The Aftermath of the Clunkers program

Is this what the authors of the Cash for Clunkers program expected it to do?

But once the federal money dried up, so did the sales rally. Now, customers at dealerships like Silko Honda in Raynham are few and far between, and inventory is once again accumulating. . . .

“It was probably, in the end, a complete waste of taxpayer money,’’ said John Wolkonowicz, a senior auto analyst at IHS Global Insight, Lexington forecasting firm. “The dealers, who were supposed to be the primary beneficiaries, many were forced into cash flow problems because the government didn’t pay them in a timely fashion.’’

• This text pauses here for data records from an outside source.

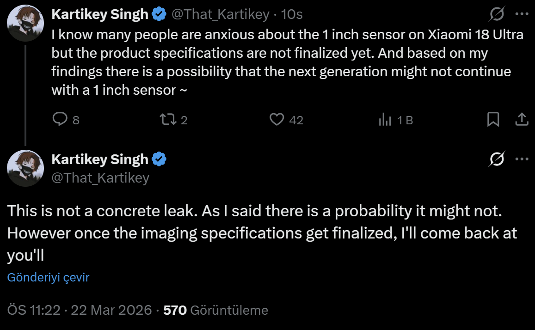Open more options menu on the first tweet
This screenshot has height=330, width=535.
[522, 15]
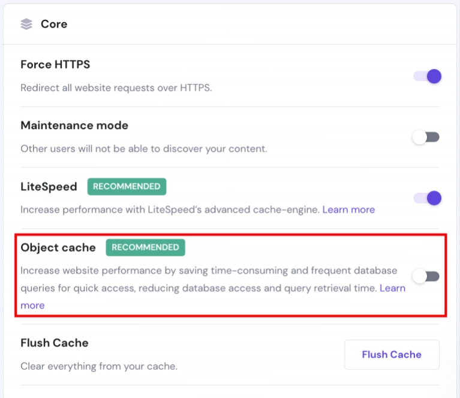Enable the Object cache toggle
This screenshot has height=398, width=460.
(x=426, y=276)

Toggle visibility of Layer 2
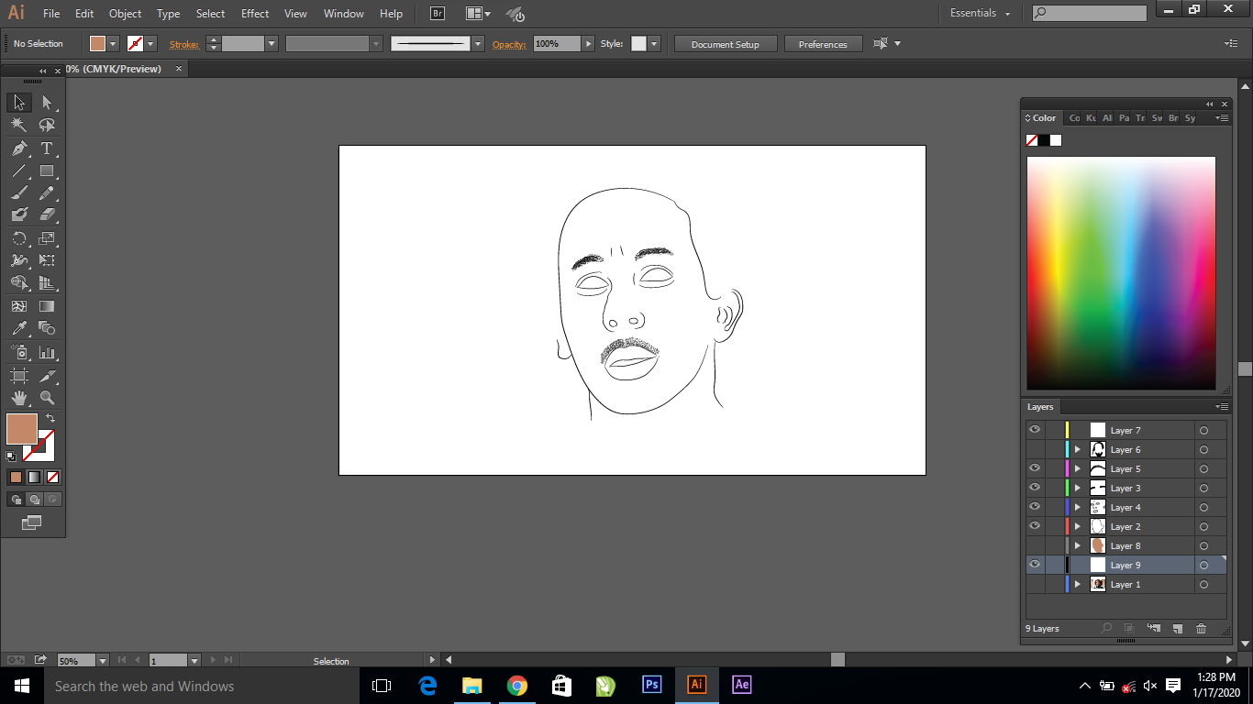coord(1035,526)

From the outset, there were problems with the Car Allowance Rebate System. It was supposed to start July 1 but was delayed until July 24. The rules were complicated, and the list of qualifying vehicles and other requirements changed repeatedly. And in addition to the formidable paperwork, the government website set up to process the deals kept crashing, creating a backlog.

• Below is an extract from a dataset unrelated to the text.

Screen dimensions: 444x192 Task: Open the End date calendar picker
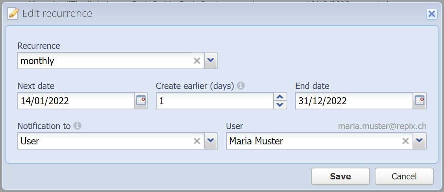click(419, 101)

Ray Ciccolo, president of Village Automotive Group, which operates eight Boston-area dealerships, said he has received $400,000 from the government, but that is only half of what he is owed. Ciccolo was in Washington last week to hear Transportation Secretary Ray LaHood address the National Automobile Dealers Association. Ciccolo said LaHood pledged to have all claims paid by the end of this month.

“There isn’t much you can do except wait,’’ Ciccolo said. . . . .

“This program was very good at getting product off the lot, but there haven’t been long-term benefits,’’ he said. “Dealers are reporting that showrooms are pretty dead right now.’’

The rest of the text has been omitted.